Opgeslagen invoer:
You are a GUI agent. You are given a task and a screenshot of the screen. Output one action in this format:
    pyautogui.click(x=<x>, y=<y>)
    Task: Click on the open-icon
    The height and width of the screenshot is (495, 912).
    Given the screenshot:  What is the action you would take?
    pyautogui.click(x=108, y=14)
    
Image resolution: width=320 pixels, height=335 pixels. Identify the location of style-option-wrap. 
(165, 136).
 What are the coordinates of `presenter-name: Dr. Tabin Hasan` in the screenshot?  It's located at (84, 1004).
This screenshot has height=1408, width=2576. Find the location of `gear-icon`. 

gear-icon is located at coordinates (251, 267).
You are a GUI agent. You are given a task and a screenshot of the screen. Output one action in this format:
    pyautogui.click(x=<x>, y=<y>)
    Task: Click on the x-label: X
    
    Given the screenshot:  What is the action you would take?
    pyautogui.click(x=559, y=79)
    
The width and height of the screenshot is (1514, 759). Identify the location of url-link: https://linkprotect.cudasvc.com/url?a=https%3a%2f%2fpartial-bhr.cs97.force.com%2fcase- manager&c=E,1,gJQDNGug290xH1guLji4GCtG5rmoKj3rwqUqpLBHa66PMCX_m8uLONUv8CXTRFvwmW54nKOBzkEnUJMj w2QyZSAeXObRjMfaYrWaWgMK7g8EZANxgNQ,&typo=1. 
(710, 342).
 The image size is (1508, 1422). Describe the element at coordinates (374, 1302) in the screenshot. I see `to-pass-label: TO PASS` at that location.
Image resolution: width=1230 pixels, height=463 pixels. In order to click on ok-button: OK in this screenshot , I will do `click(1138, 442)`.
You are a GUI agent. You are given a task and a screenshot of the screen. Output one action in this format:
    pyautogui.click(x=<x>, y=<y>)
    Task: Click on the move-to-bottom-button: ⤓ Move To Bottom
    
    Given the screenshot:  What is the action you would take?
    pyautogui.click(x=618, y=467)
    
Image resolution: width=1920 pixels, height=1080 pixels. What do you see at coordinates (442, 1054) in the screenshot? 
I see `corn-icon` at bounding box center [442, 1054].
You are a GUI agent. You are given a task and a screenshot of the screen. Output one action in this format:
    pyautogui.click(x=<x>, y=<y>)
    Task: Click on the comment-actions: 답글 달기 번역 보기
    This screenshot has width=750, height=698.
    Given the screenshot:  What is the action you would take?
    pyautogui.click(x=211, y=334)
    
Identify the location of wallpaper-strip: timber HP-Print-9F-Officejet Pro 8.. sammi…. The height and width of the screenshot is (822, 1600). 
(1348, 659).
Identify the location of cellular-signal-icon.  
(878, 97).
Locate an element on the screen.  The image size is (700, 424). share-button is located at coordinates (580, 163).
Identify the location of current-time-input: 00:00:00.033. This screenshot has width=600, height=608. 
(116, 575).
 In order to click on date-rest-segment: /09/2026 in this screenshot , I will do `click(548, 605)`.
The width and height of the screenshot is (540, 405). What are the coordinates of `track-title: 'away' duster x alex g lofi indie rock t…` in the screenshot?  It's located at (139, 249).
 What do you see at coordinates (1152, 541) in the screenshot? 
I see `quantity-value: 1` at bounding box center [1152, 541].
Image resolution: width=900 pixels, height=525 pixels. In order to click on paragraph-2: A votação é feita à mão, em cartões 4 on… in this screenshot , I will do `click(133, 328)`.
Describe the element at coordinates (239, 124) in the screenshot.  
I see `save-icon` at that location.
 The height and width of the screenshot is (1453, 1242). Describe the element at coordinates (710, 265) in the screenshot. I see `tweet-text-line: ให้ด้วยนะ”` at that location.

Doel van taak:
Druk alle regels hierboven letterlijk en zonder wijzigingen af.

Verwacht antwoord:
You are a GUI agent. You are given a task and a screenshot of the screen. Output one action in this format:
    pyautogui.click(x=<x>, y=<y>)
    Task: Click on the open-icon
    The height and width of the screenshot is (495, 912).
    Given the screenshot:  What is the action you would take?
    pyautogui.click(x=108, y=14)
    
Image resolution: width=320 pixels, height=335 pixels. Identify the location of style-option-wrap. 
(165, 136).
 What are the coordinates of `presenter-name: Dr. Tabin Hasan` in the screenshot?  It's located at (84, 1004).
This screenshot has height=1408, width=2576. Find the location of `gear-icon`. 

gear-icon is located at coordinates (251, 267).
You are a GUI agent. You are given a task and a screenshot of the screen. Output one action in this format:
    pyautogui.click(x=<x>, y=<y>)
    Task: Click on the x-label: X
    
    Given the screenshot:  What is the action you would take?
    pyautogui.click(x=559, y=79)
    
The width and height of the screenshot is (1514, 759). Identify the location of url-link: https://linkprotect.cudasvc.com/url?a=https%3a%2f%2fpartial-bhr.cs97.force.com%2fcase- manager&c=E,1,gJQDNGug290xH1guLji4GCtG5rmoKj3rwqUqpLBHa66PMCX_m8uLONUv8CXTRFvwmW54nKOBzkEnUJMj w2QyZSAeXObRjMfaYrWaWgMK7g8EZANxgNQ,&typo=1. 
(710, 342).
 The image size is (1508, 1422). Describe the element at coordinates (374, 1302) in the screenshot. I see `to-pass-label: TO PASS` at that location.
Image resolution: width=1230 pixels, height=463 pixels. In order to click on ok-button: OK in this screenshot , I will do `click(1138, 442)`.
You are a GUI agent. You are given a task and a screenshot of the screen. Output one action in this format:
    pyautogui.click(x=<x>, y=<y>)
    Task: Click on the move-to-bottom-button: ⤓ Move To Bottom
    
    Given the screenshot:  What is the action you would take?
    pyautogui.click(x=618, y=467)
    
Image resolution: width=1920 pixels, height=1080 pixels. What do you see at coordinates (442, 1054) in the screenshot? 
I see `corn-icon` at bounding box center [442, 1054].
You are a GUI agent. You are given a task and a screenshot of the screen. Output one action in this format:
    pyautogui.click(x=<x>, y=<y>)
    Task: Click on the comment-actions: 답글 달기 번역 보기
    This screenshot has width=750, height=698.
    Given the screenshot:  What is the action you would take?
    pyautogui.click(x=211, y=334)
    
Identify the location of wallpaper-strip: timber HP-Print-9F-Officejet Pro 8.. sammi…. The height and width of the screenshot is (822, 1600). 
(1348, 659).
Identify the location of cellular-signal-icon.  
(878, 97).
Locate an element on the screen.  The image size is (700, 424). share-button is located at coordinates (580, 163).
Identify the location of current-time-input: 00:00:00.033. This screenshot has width=600, height=608. 
(116, 575).
 In order to click on date-rest-segment: /09/2026 in this screenshot , I will do `click(548, 605)`.
The width and height of the screenshot is (540, 405). What are the coordinates of `track-title: 'away' duster x alex g lofi indie rock t…` in the screenshot?  It's located at (139, 249).
 What do you see at coordinates (1152, 541) in the screenshot? 
I see `quantity-value: 1` at bounding box center [1152, 541].
Image resolution: width=900 pixels, height=525 pixels. In order to click on paragraph-2: A votação é feita à mão, em cartões 4 on… in this screenshot , I will do `click(133, 328)`.
Describe the element at coordinates (239, 124) in the screenshot.  
I see `save-icon` at that location.
 The height and width of the screenshot is (1453, 1242). Describe the element at coordinates (710, 265) in the screenshot. I see `tweet-text-line: ให้ด้วยนะ”` at that location.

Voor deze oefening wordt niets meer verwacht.